Rapat strategis itu diikuti sejumlah pejabat utama Kabinet Merah Putih yang berada di Jakarta. Kehadiran Presiden secara virtual menandai bahwa agenda penertiban kawasan hutan tetap menjadi perhatian utama pemerintah, tanpa terpengaruh lokasi maupun agenda luar negeri.
Sekretaris Kabinet Teddy Indra Wijaya menyampaikan bahwa rapat tersebut melibatkan para menteri dan pejabat kunci yang memiliki peran langsung dalam kebijakan penegakan hukum dan tata kelola lahan.

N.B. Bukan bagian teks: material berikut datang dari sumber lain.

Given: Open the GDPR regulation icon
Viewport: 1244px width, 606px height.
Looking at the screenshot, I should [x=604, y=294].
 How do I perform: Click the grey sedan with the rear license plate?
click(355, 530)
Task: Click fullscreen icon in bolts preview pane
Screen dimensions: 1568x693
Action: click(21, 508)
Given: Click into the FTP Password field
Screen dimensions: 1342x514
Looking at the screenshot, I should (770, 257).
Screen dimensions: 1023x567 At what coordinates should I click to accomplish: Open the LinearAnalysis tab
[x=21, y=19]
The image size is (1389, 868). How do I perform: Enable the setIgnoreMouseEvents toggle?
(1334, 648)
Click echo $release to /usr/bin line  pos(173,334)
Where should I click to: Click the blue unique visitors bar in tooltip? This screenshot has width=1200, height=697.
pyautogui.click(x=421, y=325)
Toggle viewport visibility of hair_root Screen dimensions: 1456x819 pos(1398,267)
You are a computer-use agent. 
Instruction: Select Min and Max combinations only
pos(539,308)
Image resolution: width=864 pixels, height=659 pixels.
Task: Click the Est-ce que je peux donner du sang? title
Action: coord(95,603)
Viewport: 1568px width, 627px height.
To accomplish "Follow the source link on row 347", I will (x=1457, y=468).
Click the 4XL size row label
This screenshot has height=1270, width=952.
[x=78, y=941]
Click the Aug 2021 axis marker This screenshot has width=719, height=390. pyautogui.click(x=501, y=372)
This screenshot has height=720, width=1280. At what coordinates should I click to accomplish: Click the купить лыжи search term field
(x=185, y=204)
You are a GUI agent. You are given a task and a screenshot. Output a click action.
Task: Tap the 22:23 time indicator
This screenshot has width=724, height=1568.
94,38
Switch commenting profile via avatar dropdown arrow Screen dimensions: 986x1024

“Presiden Prabowo Subianto menggelar rapat terbatas melalui video conference dengan sejumlah anggota Kabinet Merah Putih yang berada di Jakarta, antara lain Jaksa Agung, Menteri Pertahanan, Menteri Agraria dan Tata Ruang/Kepala BPN, Menteri Hukum, Menteri Sekretaris Negara serta Kepala BPKP, pada Senin, 19 Januari 2026,” tulis Seskab dalam keterangannya, Selasa (20/1/2026).
Dalam rapat tersebut, Presiden Prabowo didampingi Menteri Luar Negeri Sugiono dan Menteri Kehutanan Raja Juli Antoni. Pembahasan difokuskan pada evaluasi kinerja Satuan Tugas Penertiban Kawasan Hutan yang dibentuk Presiden sejak awal masa pemerintahannya.
“Rapat membahas perkembangan Satuan Tugas Penertiban Kawasan Hutan yang dibentuk oleh Presiden Prabowo sejak Januari 2025, atau dua bulan setelah beliau dilantik sebagai Presiden Republik Indonesia,” jelas Seskab.
Satgas tersebut dibentuk untuk mempercepat penataan kawasan hutan, menindak pelanggaran pemanfaatan lahan, serta memperkuat kepastian hukum atas aset negara di sektor kehutanan.
Langkah Presiden Prabowo memimpin rapat terbatas dari luar negeri dinilai sebagai sinyal kuat bahwa penertiban kawasan hutan tidak sekadar agenda sektoral, melainkan bagian dari strategi nasional. Pemerintah menempatkan isu kehutanan dalam kerangka besar penegakan hukum, perlindungan lingkungan, dan tata kelola sumber daya alam yang berkelanjutan.
Konsistensi pengawasan langsung oleh Presiden juga mencerminkan upaya pemerintah memastikan koordinasi lintas kementerian berjalan efektif, terutama dalam menangani persoalan kawasan hutan yang selama ini rawan konflik, pelanggaran hukum, dan tumpang tindih penguasaan lahan.